José Patrício/Estadão
José Patrício/Estadão

TCE manda Sabesp refazer edital de transposição do Cantareira

Pleno do Tribunal de Contas do Estado acolheu representação da construtura Queiroz Galvão

Rafael Italiani e Fabio Leite, O Estado de S. Paulo

18 Março 2015 | 15h18

Atualizada às 16h10

SÃO PAULO - Os conselheiros do pleno do Tribunal de Contas do Estado (TCE) decidiram, na manhã desta quarta-feira, 18, que a Companhia de Saneamento Básico do Estado de São Paulo (Sabesp) deve refazer o edital de licitação da obra que vai transpor a água da Bacia do Paraíba do Sul para o Sistema Cantareira.


A decisão deve atrasar ainda mais o projeto orçado em cerca de R$ 840 milhões, principal aposta do governador Geraldo Alckmin (PSDB) para recuperar o maior manancial paulista. A obra é polêmica, foi anunciada há um ano, virou alvo de disputa com o governo do Rio de Janeiro e só pode sair do papel após um acordo no Supremo Tribunal Federal (STF). Procurada, na tarde desta terça-feira, a Sabesp afirmou que "aguarda a publicação da decisão do pleno do TCE para se manifestar". 

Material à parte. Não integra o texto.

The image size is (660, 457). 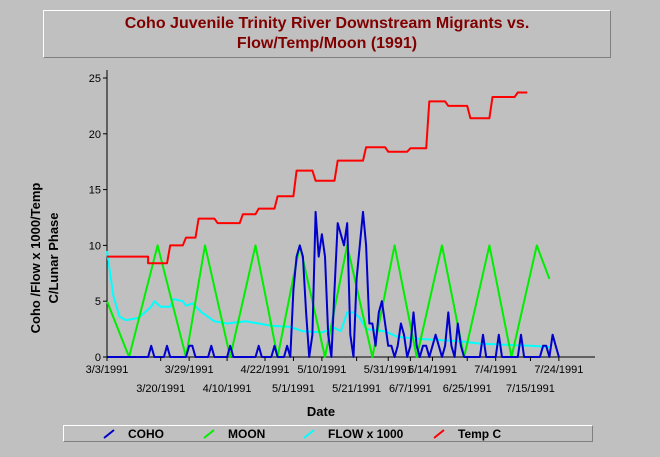 I want to click on y-tick-label: 20, so click(x=95, y=135).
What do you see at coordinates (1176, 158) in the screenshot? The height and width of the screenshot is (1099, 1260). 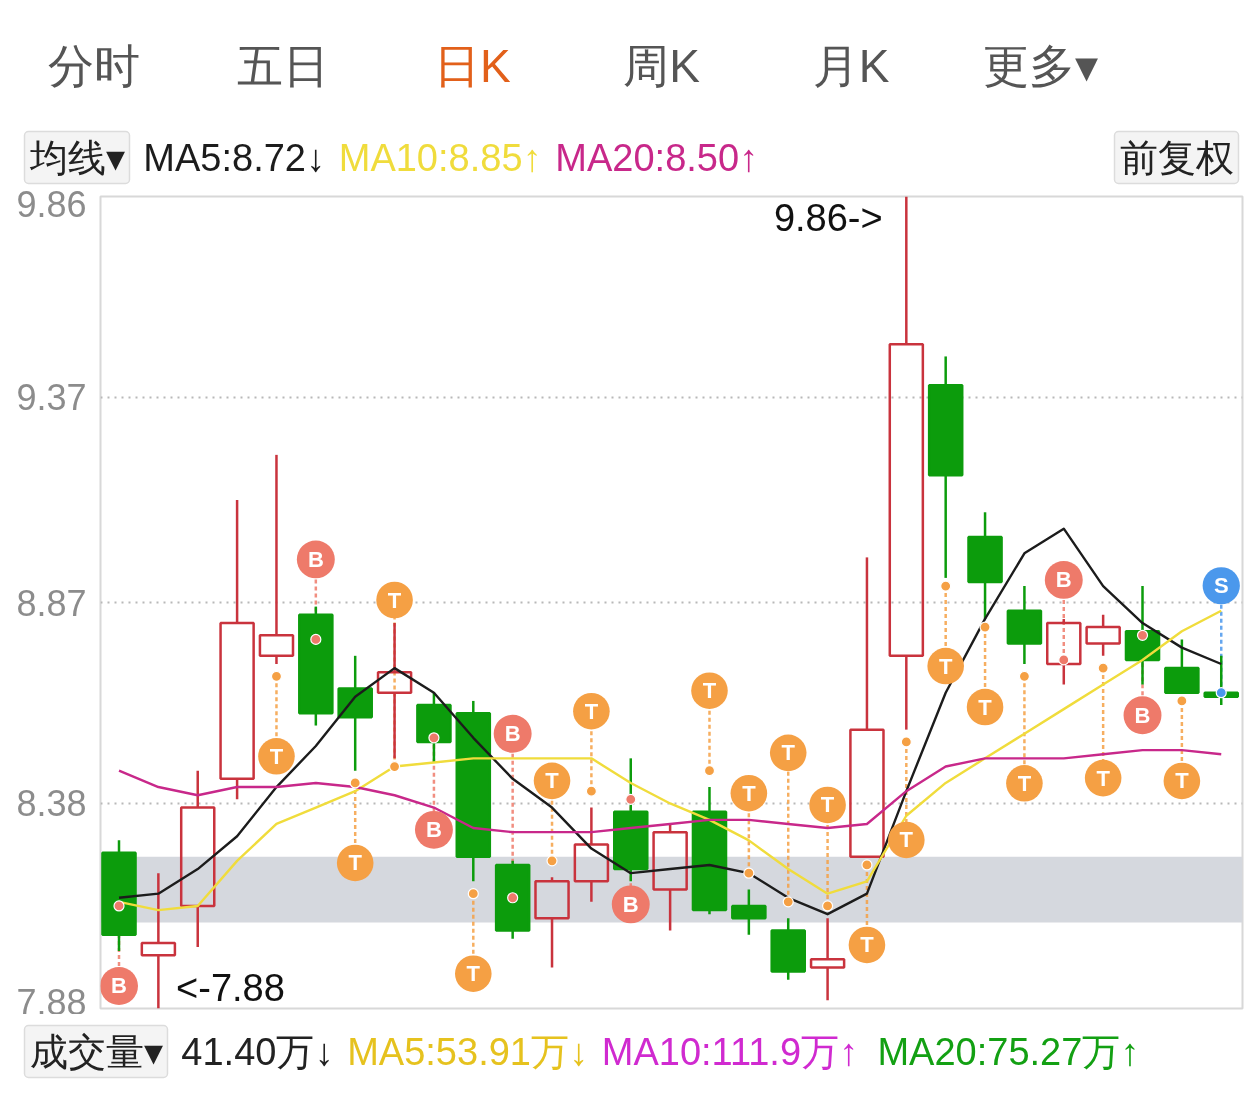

O pleno do TCE acolheu parcialmente a decisão do dia 24 de fevereiro do conselheiro Renato Martins Costa, que já havia suspendido a licitação. A decisão foi tomada a partir de uma representação da construtura Queiroz Galvão, que acusou haver vícios no edital lançado pela Sabesp. A pré-qualificação ocorreria no dia seguinte da decisão de Costa. 

"Meu voto considera o pedido formulado por Queiroz Galvão parcialmente procedente, determinado à Companhia de Saneamento Básico do Estado de São Paulo, que retifique o edital de pré-qualificação", justificou o conselheiro, na reunião desta terça-feira do pleno. Ele pede que a Sabesp "reveja a redação" do edital "deixando claro que a data e hora fixados para a apresentação da documentação constitui mera referência às empresas e consórcios interessados, não subvertendo, portanto, o caráter permanente da pré-qualificação". 

Histórico. A transposição foi anunciada por Alckmin em março de 2014, pouco após o início declarado da crise no Sistema Cantareira. À época, o tucano disse que a licitação seria feita em 120 dias e a obra, concluída em 14 meses. A ideia causou polêmica com o governo do Rio, que temia que a transposição prejudicasse o volume de água do Rio Paraíba do Sul, única fonte de abastecimento de água para cerca de 10 milhões de pessoas na região metropolitana. 

A transposição prevê a transferência de 5,1 mil litros de água por segundo, em média, da Represa Jaguari, em Igaratá, para A Represa Atibainha, em Nazaré Paulista, que integra o Sistema Cantareira. A Jaguari é um dos afluentes do Rio Paraíba. A transposição será feita por uma adutora de 13,4 km e passará por um túnel de 6,1 km. Segundo o projeto, quando a obra estiver totalmente concluída, a transferência poderá ocorrer nos dois sentidos.